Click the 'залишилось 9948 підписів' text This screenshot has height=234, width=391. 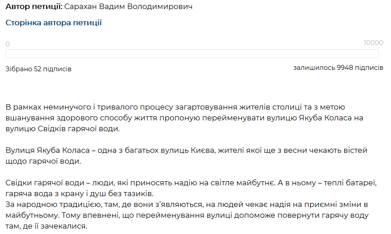338,68
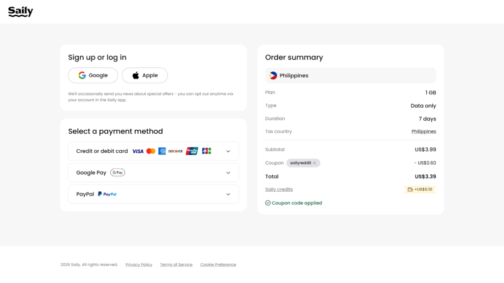
Task: Open Cookie Preference in footer
Action: [218, 265]
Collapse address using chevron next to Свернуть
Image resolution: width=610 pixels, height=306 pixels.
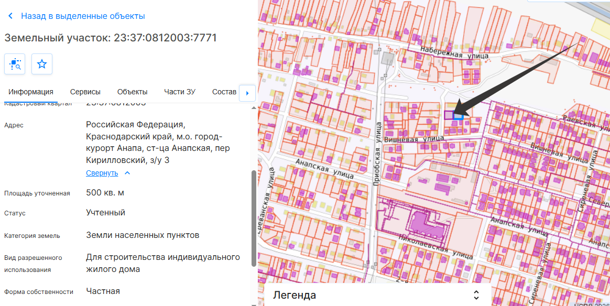pyautogui.click(x=127, y=173)
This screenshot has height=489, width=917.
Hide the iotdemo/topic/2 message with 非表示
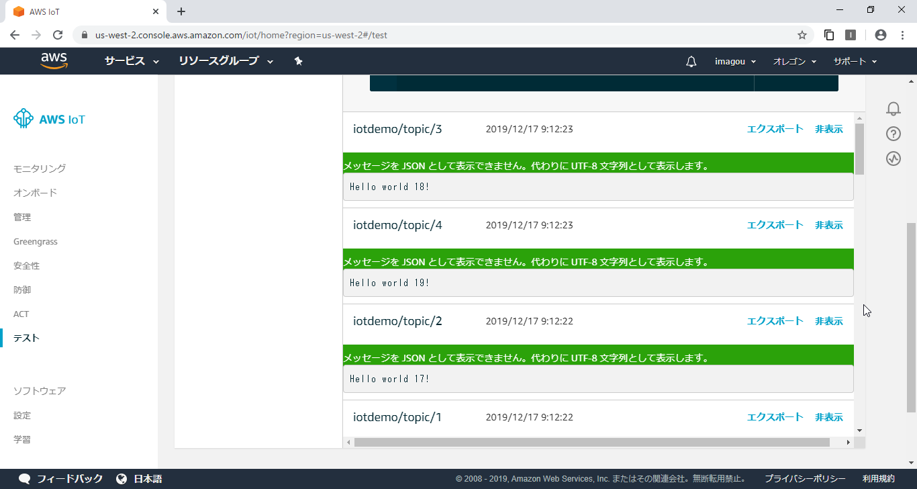[x=828, y=320]
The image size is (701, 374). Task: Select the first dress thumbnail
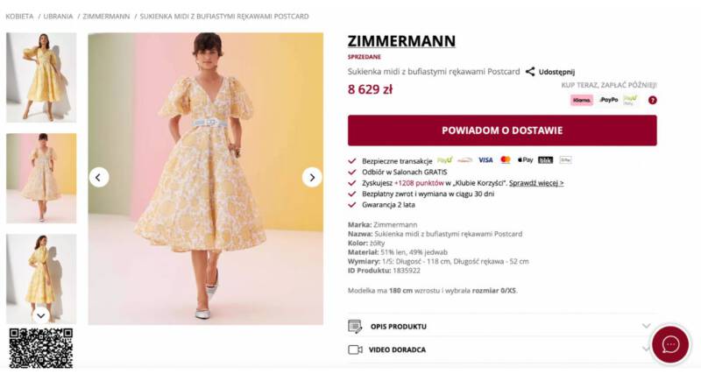click(x=41, y=77)
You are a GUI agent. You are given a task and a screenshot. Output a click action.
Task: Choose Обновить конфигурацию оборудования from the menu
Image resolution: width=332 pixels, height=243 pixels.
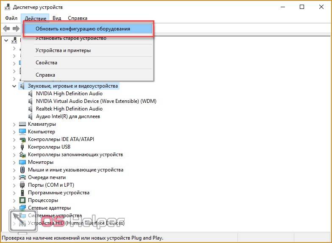coord(83,29)
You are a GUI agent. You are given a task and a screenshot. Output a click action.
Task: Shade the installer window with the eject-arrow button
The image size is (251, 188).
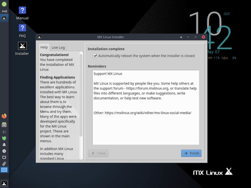click(181, 37)
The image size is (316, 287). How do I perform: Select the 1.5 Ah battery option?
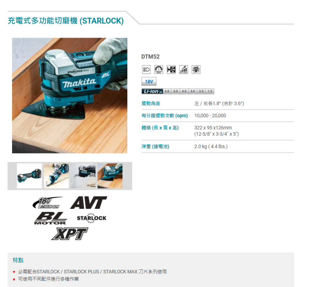click(210, 91)
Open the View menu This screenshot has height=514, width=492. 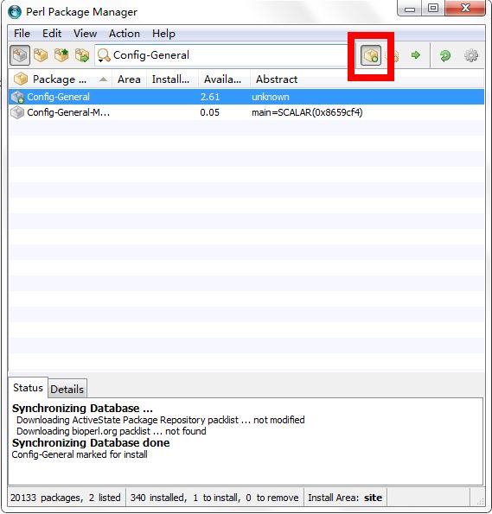85,34
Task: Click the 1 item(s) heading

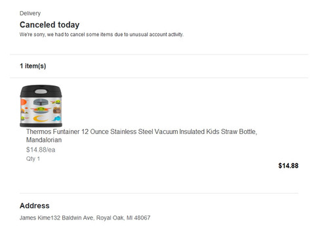Action: click(33, 66)
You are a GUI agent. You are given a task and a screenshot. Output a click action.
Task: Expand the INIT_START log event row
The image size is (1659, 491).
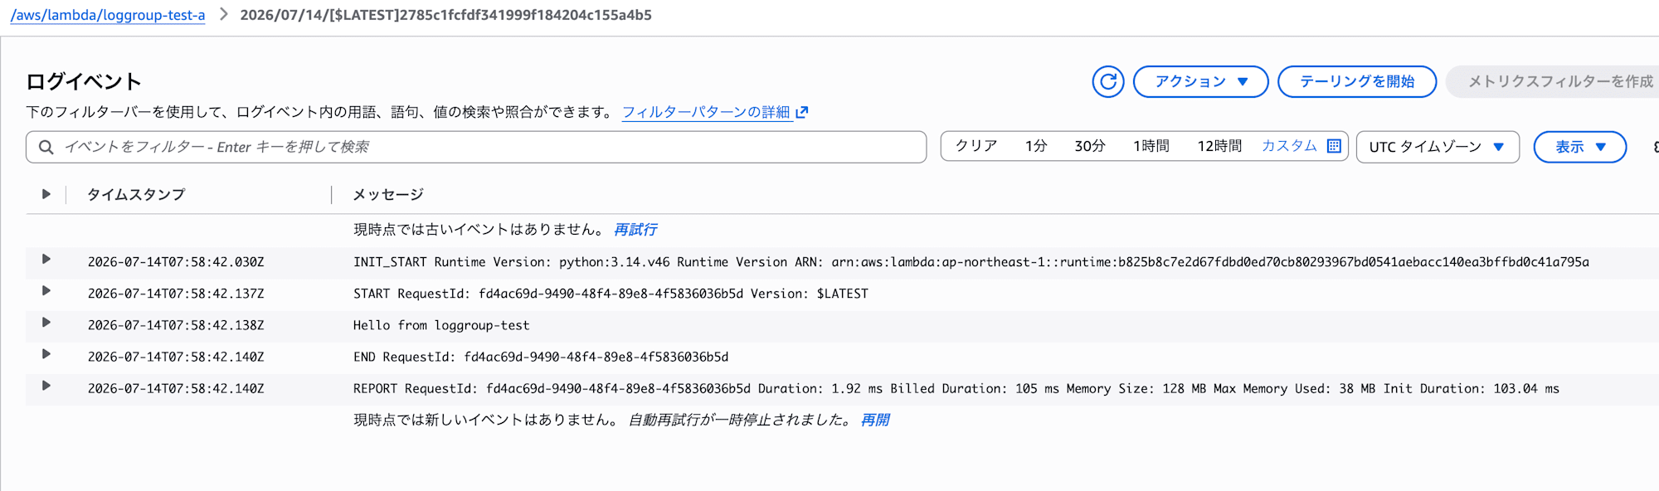(46, 260)
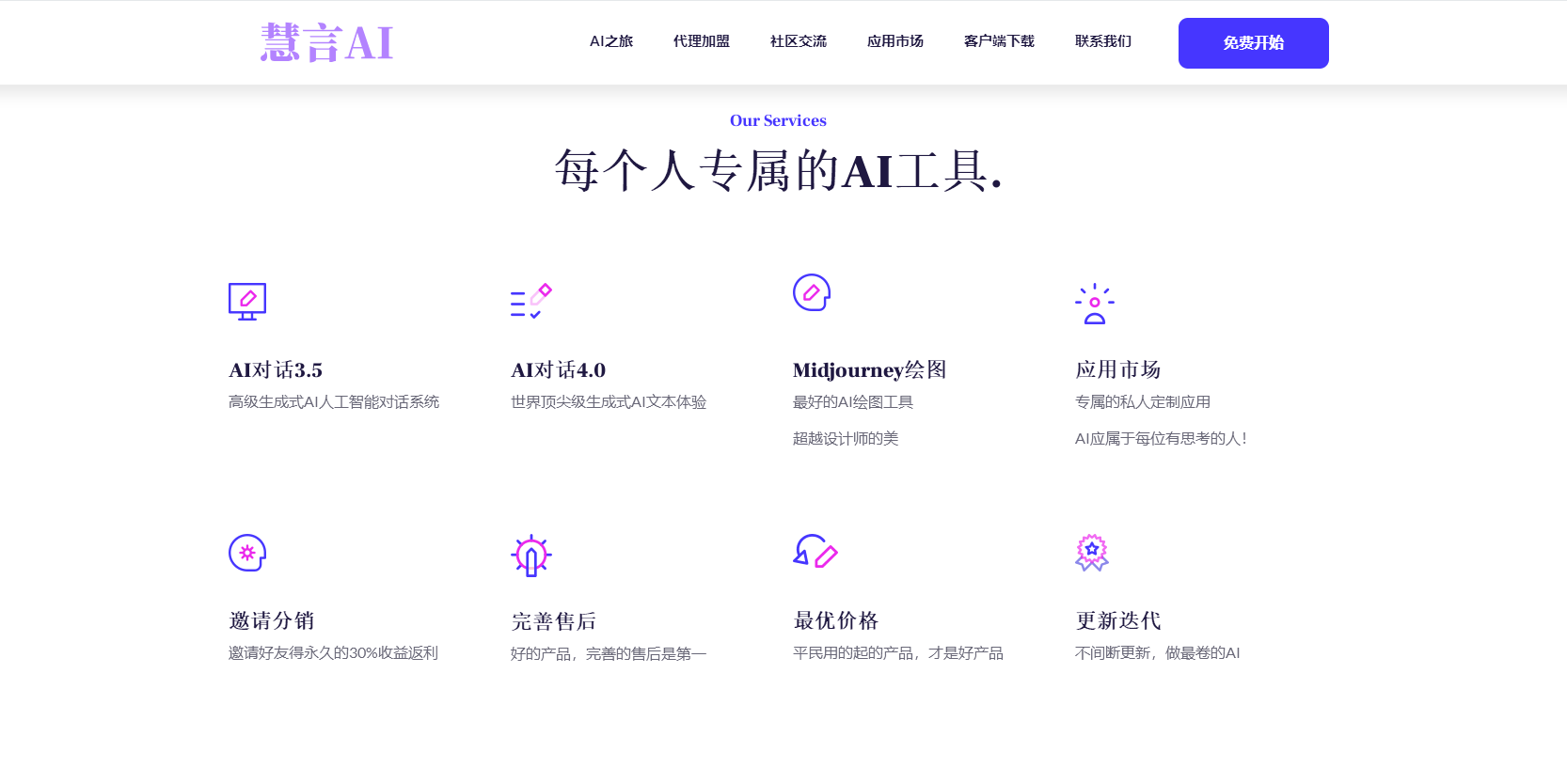Click the 邀请分销 head gear icon

[x=247, y=553]
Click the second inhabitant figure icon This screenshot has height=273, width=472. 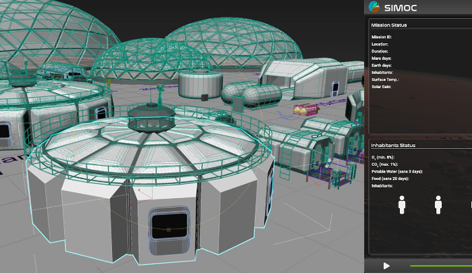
....
**The task**
To complete this exercise, repeat exactly the lines above from the one holding "The image size is (1659, 491)." to the end of the listing, both included, and leave the pictures out.

**Answer for the task**
The image size is (1659, 491).
(46, 260)
Click the 邀请分销 head gear icon

[x=247, y=553]
Click the second inhabitant figure icon This screenshot has height=273, width=472. 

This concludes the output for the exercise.